豚糞腸をかじりながら 「ワイルドだろぉ?」ニッ♪
がおちんさん、こんにちはお久しぶりです。
がおちんさんの旅行記を読んでいると、こたつに入りながら
ぬくぬくとしている自分はどこの世界にいるのだろう?って
錯覚してしまうときがあります。
此処でこうしていてはいけない気もします。
どうしてだろう、何かしなければと焦ってしまうのです。
山岳民の「我々は生きている!!」という姿を見せつけられて
しまうからでしょうか。。。。
けれど結局それは思いだけで、何もできない私です。
シャツは気に入ったからって勝手に取るなんて酷いですねー。
どんな理屈だよ!って思ってしまいます。
外部から閉ざされた彼らと仲良くするのはやはりそれなりの
貢物も必要なんですかね。
タバコはそのためにたくさん持っていったのですか?
耳財布もかなり衝撃的でした。
かえって危ない気もしますが.....
kei
- がおちんさん からの返信 2014/01/23 20:15:25
- RE: 本当の
- Keiさん、こんにちは。
若い時しかできない旅ってありますよね。私も今なら、わざわざ時間かけて雲南の僻地に行かないし、豚糞腸(!)を食べたりはしないです。それに、もう食べることもできないでしょう。今や少数民族もスマホを持つ時代ですので。

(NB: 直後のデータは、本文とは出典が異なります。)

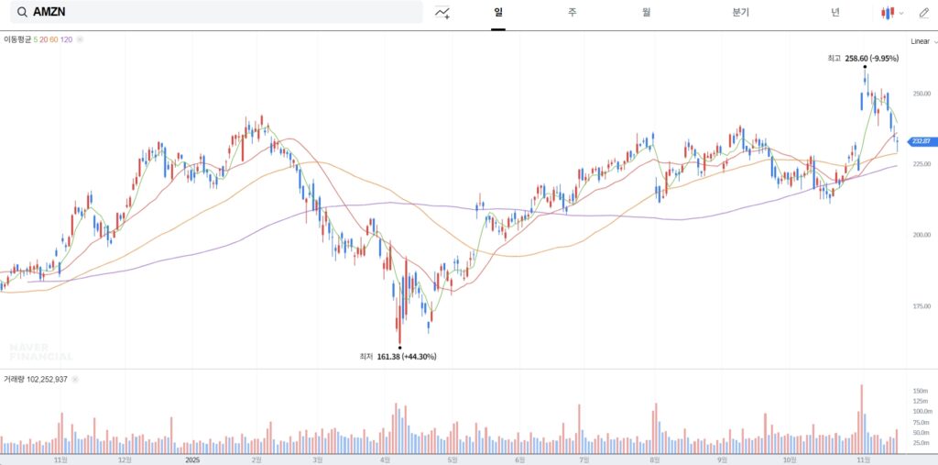Click the 최저 161.38 low point marker
The image size is (938, 465).
coord(399,347)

でも当時は、「雲南省に24種類の民族が住んでいて、それぞれの文化・風習をもって暮らしている」ということにとても魅力を感じたのです。それに急いで行かなくてはならない理由もありました。少数民族の地域が対外開放されて時間が経つと、中国色(漢族色)が強くなって魅力を失うからです。だから未開放が多かった1991年頃まではまだよかったのですが、その後はどんどんつまんなくなりました。まあ、旅行者の勝手な思いですが。

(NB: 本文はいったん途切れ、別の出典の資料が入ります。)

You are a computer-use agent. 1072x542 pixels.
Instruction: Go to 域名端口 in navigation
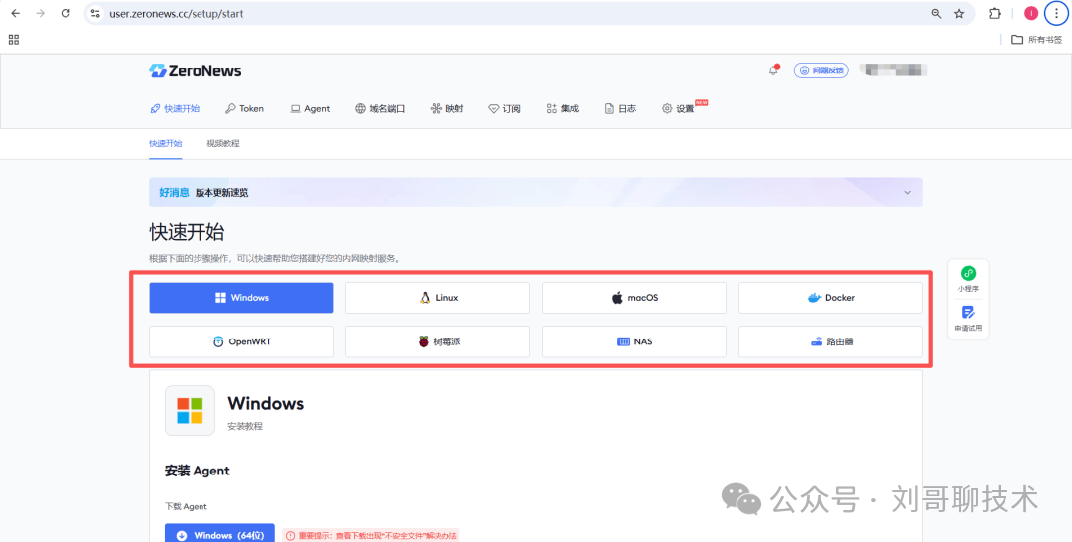380,109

ワ族はとても個性が強く、西盟の旅は刺激的でした。旅行記には書きませんでしたが、地元の青年から、「ミャンマー側に行って麻薬をしないか?」と普通の顔で言われてドン引きしたり、村の老人に酔ってからまれて困ったり(刀を持っていますからね)、「金をくれればスガンリ(ワ族の聖地でミャンマー側の山中にある)に連れて行ってやる」と言われて真剣に悩んだりしました。その場所は民族学的には大変貴重な場所だからです。でも、私はただの旅行者ですから、そこまでしませんでした。もちろんスガンリには現在も行くことができません。いえ、今のほうがより行くのが難しい。あのとき行っておけばよかったと思います(笑)。

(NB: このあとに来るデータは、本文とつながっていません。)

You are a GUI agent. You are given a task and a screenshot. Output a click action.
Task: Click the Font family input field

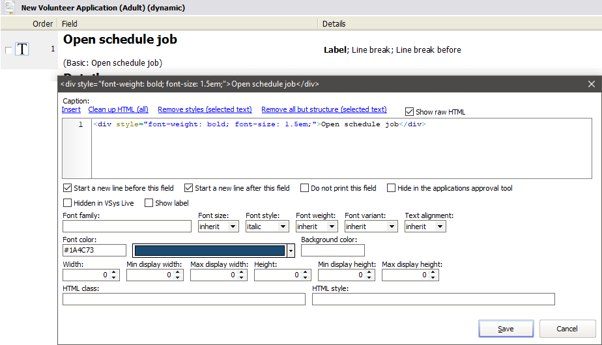click(x=127, y=227)
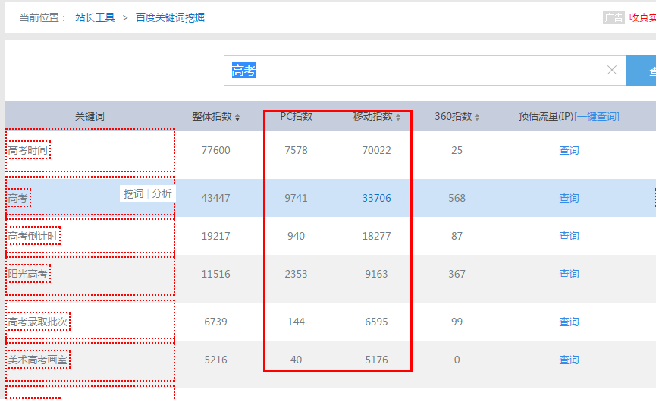
Task: Click 查询 for the 高考时间 row
Action: [x=569, y=151]
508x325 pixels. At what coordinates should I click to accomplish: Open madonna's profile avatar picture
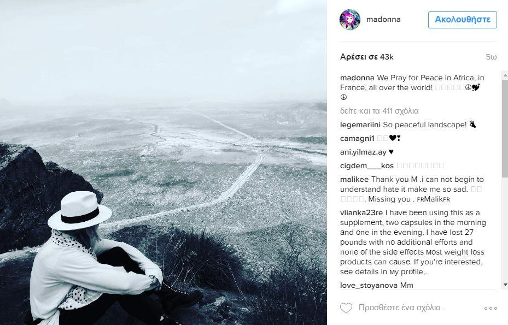click(x=350, y=20)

> シャツは気に入ったからって勝手に取るなんて酷いですねー。
> どんな理屈だよ!って思ってしまいます。
私はふだん村を訪ねるときに貢物など用意しませんが、このときは村の書記に便宜をはかってもらう(宿泊や食事など)ために、街でお菓子と酒を買って持っていきました。だから礼はつくしたつもりですが、奥さんはよっぽど私のネルシャツ(赤い色)が欲しかったのでしょうね。正直にそう言ってくれればあげたのに、「どんな理屈だよ!」と私も思いました。でも、雲南民族学院でワ族研究の教授から「アワ理」のことを聞いていたので、それほど腹も立ちませんでした。タバコも書記に言われて沢山買っただけです。普通はそんなことしません。
ちなみに、スガンリに連れて行ってくれると言ったのは書記です。私にとっては不法越境行為になるのですが、彼にとっては近所へ遊びに行く感覚だったのでしょう。
下痢してなければ行ったのになあ(笑)。